Canonical Ubuntu splits from Gnome over design issues

Anthony Papillion papillion at gmail.com
Tue Oct 26 12:03:49 BST 2010


So what happens to older hardware that *doesn't* meet the hardware
requirements for Unity? Will it install Gnome by default or are those
users just out of luck?

Anthony

On 10/26/10, Basil Chupin <blchupin at iinet.net.au> wrote:
> Canonical is changing the default interface on the next release of
> Ubuntu from Gnome to Unity, a new open source project that focuses on
> simplified interface and three dimensional displays.
>
> Canonical made the switch for the next release of its Ubuntu desktop
> Linux distribution, because of increasingly divergent views of how a
> desktop interface should look and operate, according to Canonical
> founder Mark Shuttleworth.

▸ Raw records
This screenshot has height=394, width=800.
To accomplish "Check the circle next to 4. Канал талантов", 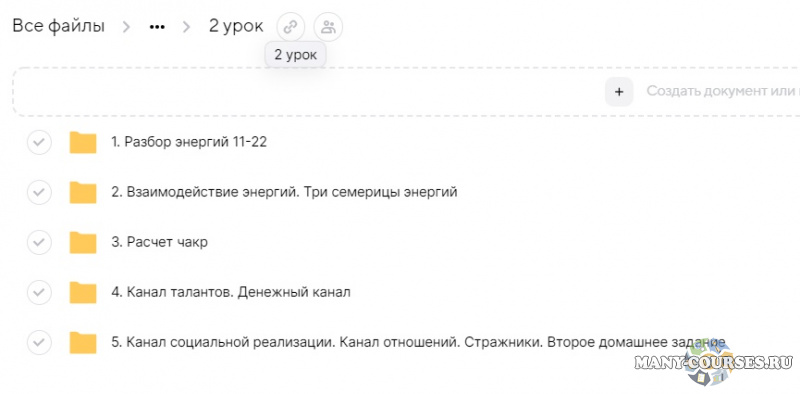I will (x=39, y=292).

---

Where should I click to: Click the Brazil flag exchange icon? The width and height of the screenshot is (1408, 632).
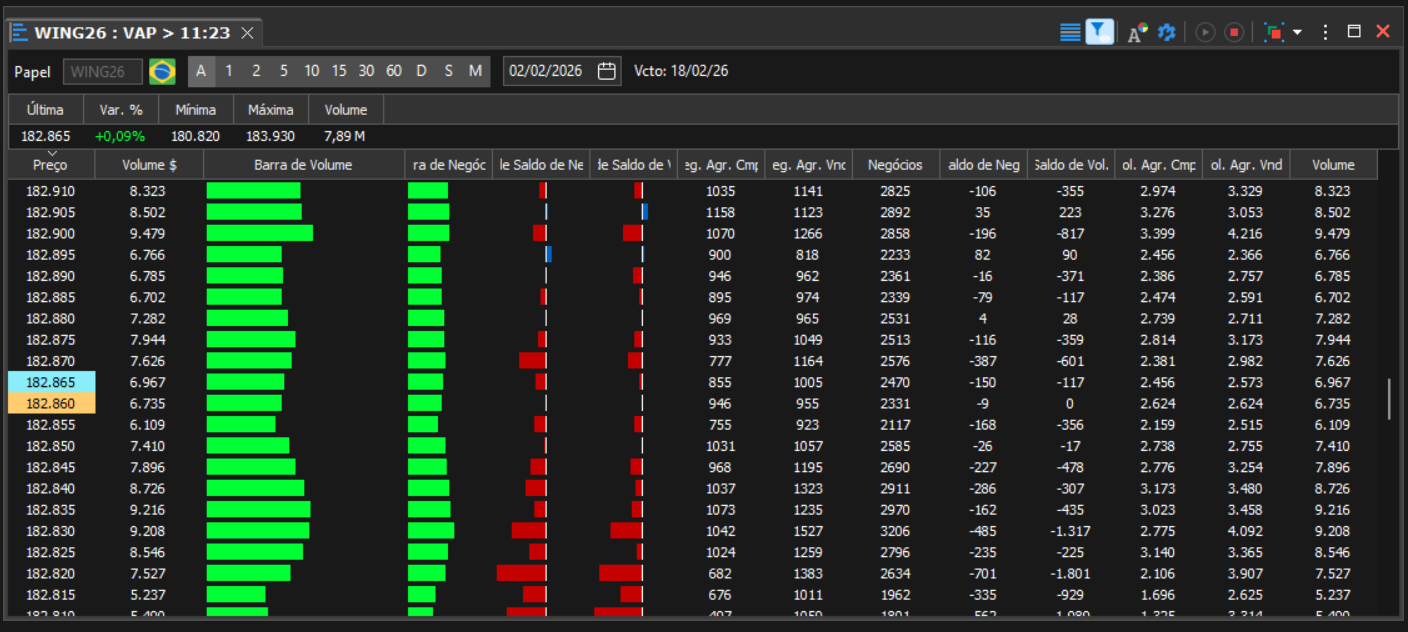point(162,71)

▸ Requests
- 1) Answer these about the mailing list message:
(a) Which project will replace Gnome as the default interface in Ubuntu's next release?
(b) Who is named as the founder of Canonical?
(c) On what two things does that new project focus?
- 2) Please output the passage of the mailing list message from "Canonical Ubuntu splits" to "out of luck?", word for word.
The material has no connection to the mailing list message.

▸ Final answers
- 1)
(a) Unity
(b) Mark Shuttleworth
(c) Simplified interface and three dimensional displays

- 2)
Canonical Ubuntu splits from Gnome over design issues

Anthony Papillion papillion at gmail.com
Tue Oct 26 12:03:49 BST 2010


So what happens to older hardware that *doesn't* meet the hardware
requirements for Unity? Will it install Gnome by default or are those
users just out of luck?